New York University: Established in 183 New York University has 11 four-year colleges, 6 two-year colleges, a law school, a graduate school, a medical school, an honors college, and a journalism school. It is ranked in the top 5 institutes of USA. The New York University's alumni include Jonas Salk, Colin Powell, Paul Simon and Art Garfunkel.

SUNY at Buffalo: Although initially a medical center, it now offers countless degree programs such as School of Architecture and Planning, College of Arts and Sciences, School of Education, School of Management, and other schools and colleges.

Stony Brook University: Founded in 1957, State University College was initially a training center for the teachers. However today, students can study in a variety of departments of the University, which include the College of Arts and Sciences, College of Business, School of Journalism, School of Professional Development and School of Nursing.

Columbia University: The first college ever to be constructed in New York City; is revered throughout the world for its academics.

Some of the most prolific institutes of New York City that are expert in specific fields are:

Parsons [is the leader in the disciplines of fine arts, management and robotics], The Culinary Institute of America [offers best degrees in Culinary Arts], Barnard College, Cooper Union, Fordham University [first Catholic university], St. John's University [is the country's largest Catholic university], Yeshiva University [oldest Jewish university], The Juilliard School, The School of Visual Arts and New York Law School [oldest law school in the United].
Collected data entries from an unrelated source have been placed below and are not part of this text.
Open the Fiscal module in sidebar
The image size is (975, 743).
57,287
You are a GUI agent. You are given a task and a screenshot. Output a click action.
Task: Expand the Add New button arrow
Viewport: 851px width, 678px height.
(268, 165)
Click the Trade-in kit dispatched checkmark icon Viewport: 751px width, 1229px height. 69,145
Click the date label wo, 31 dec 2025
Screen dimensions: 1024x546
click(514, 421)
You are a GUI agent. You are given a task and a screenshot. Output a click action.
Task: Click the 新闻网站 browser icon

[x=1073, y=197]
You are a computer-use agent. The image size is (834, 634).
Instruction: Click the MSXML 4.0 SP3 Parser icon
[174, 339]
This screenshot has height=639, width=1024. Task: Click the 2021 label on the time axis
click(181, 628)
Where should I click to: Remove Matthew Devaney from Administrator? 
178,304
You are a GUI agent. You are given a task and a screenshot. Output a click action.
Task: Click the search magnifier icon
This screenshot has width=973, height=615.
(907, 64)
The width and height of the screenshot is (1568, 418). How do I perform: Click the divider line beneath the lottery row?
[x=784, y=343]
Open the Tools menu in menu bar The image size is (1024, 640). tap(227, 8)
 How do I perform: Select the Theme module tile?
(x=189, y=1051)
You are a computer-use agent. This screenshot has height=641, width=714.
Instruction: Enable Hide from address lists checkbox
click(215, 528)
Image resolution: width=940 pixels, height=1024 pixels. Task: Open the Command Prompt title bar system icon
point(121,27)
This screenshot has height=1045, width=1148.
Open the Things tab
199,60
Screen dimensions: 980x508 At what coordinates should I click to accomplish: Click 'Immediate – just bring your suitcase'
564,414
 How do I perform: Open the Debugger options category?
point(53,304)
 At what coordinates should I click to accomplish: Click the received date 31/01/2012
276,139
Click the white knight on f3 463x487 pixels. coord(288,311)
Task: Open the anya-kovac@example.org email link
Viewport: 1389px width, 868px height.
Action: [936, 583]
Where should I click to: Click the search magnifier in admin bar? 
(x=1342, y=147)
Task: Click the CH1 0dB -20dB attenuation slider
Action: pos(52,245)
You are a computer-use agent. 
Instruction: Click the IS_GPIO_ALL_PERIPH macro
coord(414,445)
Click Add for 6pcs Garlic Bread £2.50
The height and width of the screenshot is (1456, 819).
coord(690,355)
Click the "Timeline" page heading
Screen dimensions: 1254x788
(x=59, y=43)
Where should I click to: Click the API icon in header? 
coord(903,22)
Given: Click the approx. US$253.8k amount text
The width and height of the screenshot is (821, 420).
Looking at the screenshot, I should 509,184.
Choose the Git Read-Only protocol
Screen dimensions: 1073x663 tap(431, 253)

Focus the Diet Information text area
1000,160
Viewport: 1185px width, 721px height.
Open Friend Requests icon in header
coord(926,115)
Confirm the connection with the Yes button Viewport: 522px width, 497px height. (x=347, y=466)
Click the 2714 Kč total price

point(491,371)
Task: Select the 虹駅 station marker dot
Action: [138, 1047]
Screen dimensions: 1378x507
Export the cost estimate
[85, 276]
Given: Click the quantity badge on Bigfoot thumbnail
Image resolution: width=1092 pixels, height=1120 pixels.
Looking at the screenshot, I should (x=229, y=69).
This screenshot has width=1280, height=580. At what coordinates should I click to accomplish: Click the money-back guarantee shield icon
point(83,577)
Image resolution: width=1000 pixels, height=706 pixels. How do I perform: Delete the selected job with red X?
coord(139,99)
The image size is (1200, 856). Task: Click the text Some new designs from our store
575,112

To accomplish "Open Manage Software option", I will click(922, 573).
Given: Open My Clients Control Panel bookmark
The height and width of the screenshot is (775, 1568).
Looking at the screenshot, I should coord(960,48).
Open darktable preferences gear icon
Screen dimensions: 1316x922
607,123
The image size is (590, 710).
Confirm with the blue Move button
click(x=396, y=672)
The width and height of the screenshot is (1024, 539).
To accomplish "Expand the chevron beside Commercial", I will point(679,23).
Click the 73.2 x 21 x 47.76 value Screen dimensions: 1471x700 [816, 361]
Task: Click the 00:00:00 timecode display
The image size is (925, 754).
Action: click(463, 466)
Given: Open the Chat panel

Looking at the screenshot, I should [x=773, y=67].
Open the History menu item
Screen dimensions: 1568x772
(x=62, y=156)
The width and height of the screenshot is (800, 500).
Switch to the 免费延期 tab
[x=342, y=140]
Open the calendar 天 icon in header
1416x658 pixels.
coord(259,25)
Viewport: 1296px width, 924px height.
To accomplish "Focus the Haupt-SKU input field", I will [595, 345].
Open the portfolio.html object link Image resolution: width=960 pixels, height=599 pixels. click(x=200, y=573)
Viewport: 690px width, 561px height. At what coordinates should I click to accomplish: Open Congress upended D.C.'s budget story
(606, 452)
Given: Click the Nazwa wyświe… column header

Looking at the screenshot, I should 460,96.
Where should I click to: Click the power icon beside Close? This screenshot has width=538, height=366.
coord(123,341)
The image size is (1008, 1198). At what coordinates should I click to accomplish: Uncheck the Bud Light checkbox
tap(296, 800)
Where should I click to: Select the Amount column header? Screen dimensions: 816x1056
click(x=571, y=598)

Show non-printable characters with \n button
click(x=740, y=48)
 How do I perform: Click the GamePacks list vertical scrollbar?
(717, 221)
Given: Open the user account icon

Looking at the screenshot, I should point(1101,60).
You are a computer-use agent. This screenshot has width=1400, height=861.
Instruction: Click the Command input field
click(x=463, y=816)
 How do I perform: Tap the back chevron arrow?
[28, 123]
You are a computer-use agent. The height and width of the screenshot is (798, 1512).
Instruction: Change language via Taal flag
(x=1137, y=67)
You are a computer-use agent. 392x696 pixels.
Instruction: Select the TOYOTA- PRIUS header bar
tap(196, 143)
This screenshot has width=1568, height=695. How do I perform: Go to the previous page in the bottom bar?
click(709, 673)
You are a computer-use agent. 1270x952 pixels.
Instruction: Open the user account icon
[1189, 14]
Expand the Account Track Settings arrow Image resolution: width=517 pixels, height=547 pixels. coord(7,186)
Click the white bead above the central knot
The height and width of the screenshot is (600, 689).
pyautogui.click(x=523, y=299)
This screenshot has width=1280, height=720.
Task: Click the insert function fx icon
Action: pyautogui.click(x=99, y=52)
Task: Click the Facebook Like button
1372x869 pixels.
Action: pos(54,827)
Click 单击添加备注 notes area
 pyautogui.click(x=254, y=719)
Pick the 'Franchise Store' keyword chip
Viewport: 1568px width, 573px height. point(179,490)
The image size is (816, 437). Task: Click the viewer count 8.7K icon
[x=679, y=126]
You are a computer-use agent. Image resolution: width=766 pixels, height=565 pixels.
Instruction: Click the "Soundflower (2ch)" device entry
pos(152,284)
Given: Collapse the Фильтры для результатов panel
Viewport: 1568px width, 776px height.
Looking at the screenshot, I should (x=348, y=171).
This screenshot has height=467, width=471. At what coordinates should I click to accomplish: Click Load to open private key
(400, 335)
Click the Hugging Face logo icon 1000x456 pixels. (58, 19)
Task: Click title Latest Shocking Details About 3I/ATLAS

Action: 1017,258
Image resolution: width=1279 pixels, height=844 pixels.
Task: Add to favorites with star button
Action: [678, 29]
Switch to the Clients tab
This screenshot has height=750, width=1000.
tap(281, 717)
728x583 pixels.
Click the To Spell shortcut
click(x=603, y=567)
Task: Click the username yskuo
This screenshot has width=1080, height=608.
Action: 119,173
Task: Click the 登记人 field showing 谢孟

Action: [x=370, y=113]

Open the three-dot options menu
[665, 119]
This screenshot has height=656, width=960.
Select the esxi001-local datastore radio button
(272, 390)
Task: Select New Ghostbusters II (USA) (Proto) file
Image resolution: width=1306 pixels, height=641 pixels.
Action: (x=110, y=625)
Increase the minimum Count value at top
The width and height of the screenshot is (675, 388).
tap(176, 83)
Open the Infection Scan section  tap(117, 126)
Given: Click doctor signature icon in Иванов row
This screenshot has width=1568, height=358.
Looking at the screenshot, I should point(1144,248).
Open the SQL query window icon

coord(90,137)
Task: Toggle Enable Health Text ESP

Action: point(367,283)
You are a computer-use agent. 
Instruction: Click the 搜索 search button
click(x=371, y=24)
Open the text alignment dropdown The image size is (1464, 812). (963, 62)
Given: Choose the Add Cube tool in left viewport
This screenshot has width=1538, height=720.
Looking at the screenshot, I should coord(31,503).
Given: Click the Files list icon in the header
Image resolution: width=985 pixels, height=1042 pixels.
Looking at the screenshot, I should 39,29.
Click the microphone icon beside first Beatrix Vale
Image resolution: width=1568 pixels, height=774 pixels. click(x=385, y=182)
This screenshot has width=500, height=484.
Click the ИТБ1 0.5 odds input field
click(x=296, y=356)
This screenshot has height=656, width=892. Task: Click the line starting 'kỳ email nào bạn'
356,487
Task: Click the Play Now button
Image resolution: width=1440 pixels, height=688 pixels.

There are numerous private and public schools and institutes in New York City that it is impossible to mention the entire long list here. Some names are CUNY-run Hunter College High School, Bronx High School of Science, Brooklyn Technical High School and Townsend Harris High School.


New York City is also a scientific and research center with renowned institutes as Rockefeller University, Beth Israel Medical Center, Columbia-Presbyterian Medical Center, Weill Cornell Medical College and Mount Sinai Medical Center.